In the last few years, the role of inflammation in the pathogenesis of BPH has been also advocated in supporting the process of fibromuscolar growth (3-7). The inflammatory injury may contribute to cytokine production by inflammatory cells driving local growth factor production and angiogenesis in the prostatic tissue. An up-regulation of pro-inflammatory cytokines has been reported in BPH tissue (8). This pro-inflammatory micro-environment is closely related to BPH stromal hyperproliferation and tissue remodelling with a local hypoxia induced by increased oxygen demands by proliferating cells which supports chronic inflammation as a source of oxidative stress leading to tissue injury in infiltrating area (9).

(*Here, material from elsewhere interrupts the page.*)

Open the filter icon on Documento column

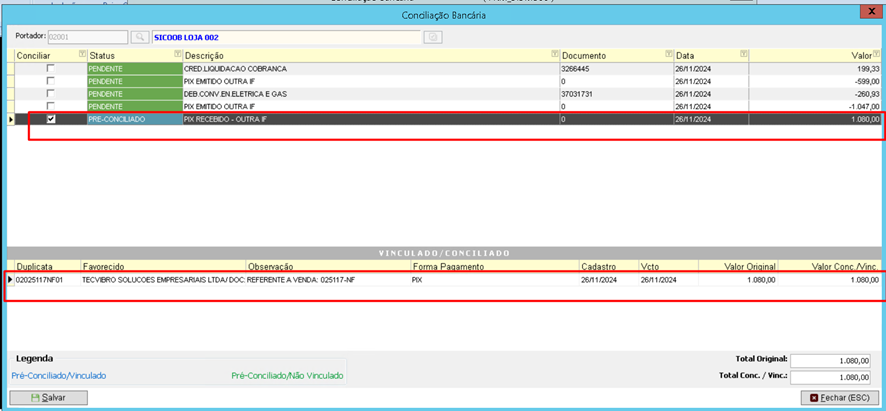[666, 54]
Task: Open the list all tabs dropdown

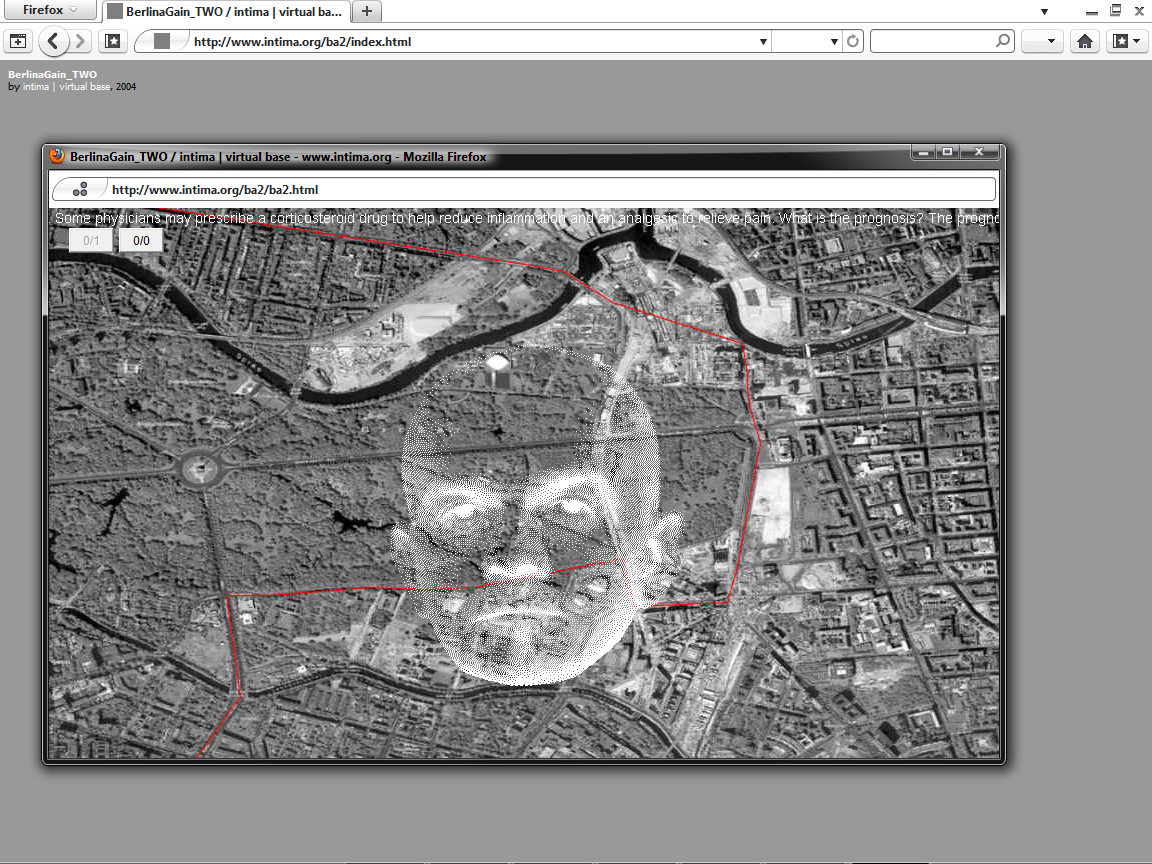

When taken together, studies of sexually transmitted infections, clinical prostatitis, genetic and circulating markers of inflammation hint at a link between prostate cancer and chronic intraprostatic inflammation (10). Analyses on bacterial colonization in PCa and normal prostate tissue showed, indeed, a highly suggestive correlation between bacterial colonization/chronic inflammation and PCa as well as BPH. The hypothesis that inflammation might promote PCa and BPH is actually supported by several new significant findings. On the basis of these suggestions, aim of this study has been to investigate the possible significance of markers related to inflammation and endothelial activation as discriminative indexes of PCa or BPH. For this purpose, we measured, in blood samples withdrawn both locally in the prostate gland and systemically, interleukin-6 (IL-6), CD40 ligand (CD40L), endothelial-selectin (E-selectin), platelet-selectin (P-selectin), vascular cell adhesion molecule-1 (VCAM-1) and intercellular adhesion molecule-1 (ICAM-1) as specific markers of inflammation and endothelial activation.

MATERIALS AND METHODS

A total of 45 consecutive patients, hospitalized in our Urological Department between February and July 2008, 15 affected by BPH, 15 by PCa and 15 controls were selected for the current study. The research has been carried out in accordance with the Declaration of Helsinki and approved by the Ethics Committee of our hospital. Consent was obtained from all patients after full explanation of the procedure. Details about the criteria of selection and methodological procedures have been just described in a previous study (11).

In serum and plasma blood samples we measured: IL-6, CD40L, E-selectin, P-selectin, VCAM-1 and ICAM-1. Plasma and serum samples were stored at -80°C until analysis.

VCAM-1 and ICAM-1 levels (ng/mL) were measured using ELISA kits (Bender MedSystems GmbH, Campus Vienna Biocenter, Austria), with a sensitivity of 0.59 ng/mL and 2.17 ng/mL, an intra-assay CV of 3.1% and 4.1%, an inter-assay CV of 5.2% and 7.6%, respectively.

P-selectin and E-selectin levels (ng/mL) were measured using ELISA kits (Bender MedSystems GmbH, Campus Vienna Biocenter, Austria), with a sensitivity of 1.06 ng/mL and 0.30 ng/mL, an intra-assay CV of 2.4% and 5.4%, an inter-assay CV of 5.2% and 6.0%, respectively.

CD40L level (ng/mL) was measured using a high sensitivity ELISA kit (Bender MedSystems GmbH, Campus Vienna Biocenter, Austria) with a sensitivity of 0.005 ng/mL, an intra-assay CV of 5.5% and an inter-assay CV of 6.6%. IL-6 level (pg/mL) was measured using an ELISA kit (Bender MedSystems GmbH, Campus Vienna Biocenter, Austria), with a sensitivity of 0.92 pg/mL, an intra-assay CV of 3.4%, an inter-assay CV of 5.2%.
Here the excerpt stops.